Now the School of Bologna is reissuing the abovementioned work through Brepols but with some real differences.  The title reveals their vast shift of view of the Councils: Conciliorum Oecumenicorum Generaliumque Decreta.  The first of the three volumes was released in 2006.  Ironically, Alberigo presented the volume to Pope Benedict, and then died.

The word "General" in the title the thought of the School of Bologna. 

The idea here is this.

The people preparing the volums are saying that only some of the Councils in the first millennium can be considered "Ecumenical" Councils.  The Councils which occurred during the Medieval period or after the split between West and East can be considered only "General" Councils.  Those which occurred after the Protestant revolt should be called "General Councils of the Roman Catholic Church".

However, the Church understands that the Council recognized by the Roman Pontiff are valid and authoritative for all Christians.

Remember that recently the Holy See’s CDF issued a clarification about the fullness of the Church subsisting in the Catholic Church.

So, in an unsigned note published in L’Osservatore Romano on 3 June, we read: "To which concept of the Church did the editors of the work think themselves obliged to refer?  Certainly not that of the Catholic Tradition.  It appears the underlying idea was that after 1054 the undivided Church no longer holds."

This excited two responses in the secular press, one on 8 June in La Repubblica by Giuseppe Ruggieri another on 9 June in Corriere della Sera by Alberto Melloni.  There are the heirs of Alberigo and Dossetti.

The the President of the Pontifical Commission for Historical Sciences, Mons.
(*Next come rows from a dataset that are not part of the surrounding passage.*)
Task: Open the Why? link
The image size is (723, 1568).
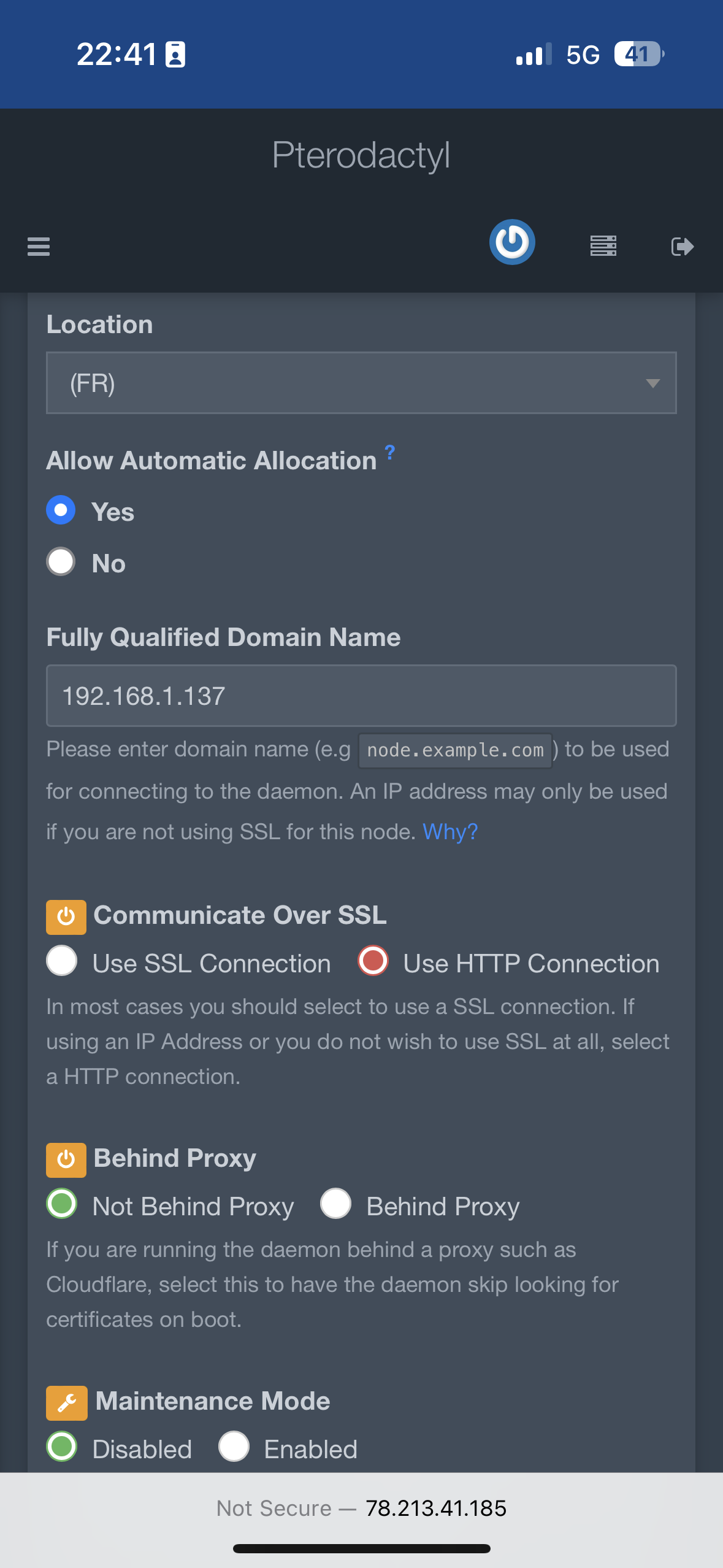Action: click(x=450, y=832)
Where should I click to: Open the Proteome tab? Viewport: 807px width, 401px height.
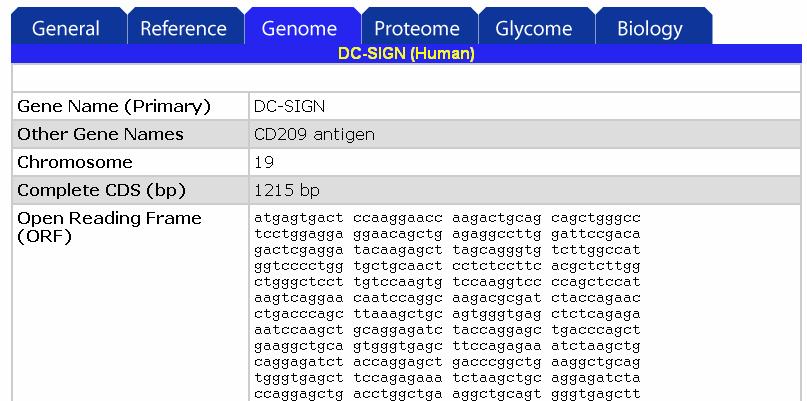pyautogui.click(x=419, y=26)
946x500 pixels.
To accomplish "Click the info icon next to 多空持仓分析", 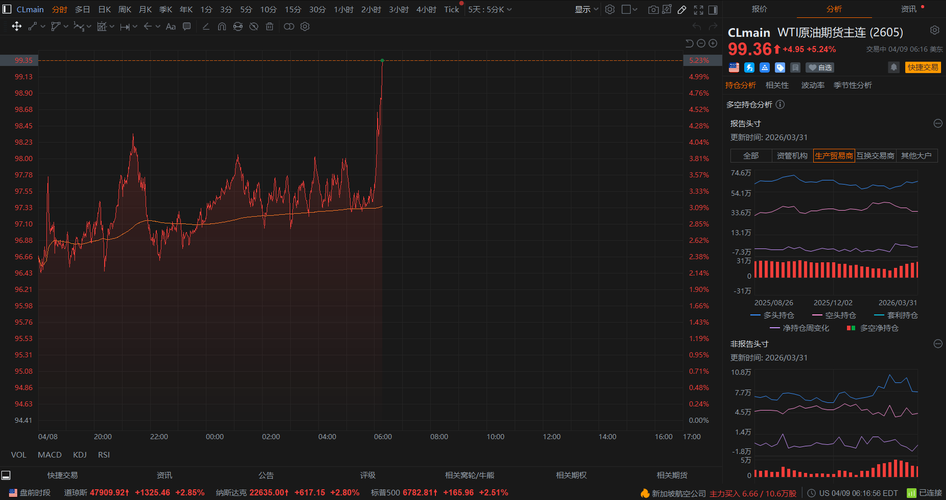I will click(780, 104).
Walter Brandmüller responded in an article published simultaneously on 13 June by both L’Osservatore Romano and Avvenire, the daily of the Italian Bishops Conference. Brandmüller said, "It seems the editors wanted to define as Ecumenical only those Councils compatible with the model of the Byzantine pentarchy: an ecclesiological conceptualization that no basis in either Scripture of the apostolic Tradition."

On 22 July in Corriere della Sera Mons. Brandmüller responded directly to Melloni.  Melloni had cited John XXIII to claim that "General" and "Ecumenical" really mean the same thing and that the description of volume III as "General Councils of the Catholic Church" merely a way to advertise what the book contains, a marketing point. 

I offer you this in light of what the Holy Father is doing in trying to repair what he calls a "hermeneutic of discontinuity and rupture". 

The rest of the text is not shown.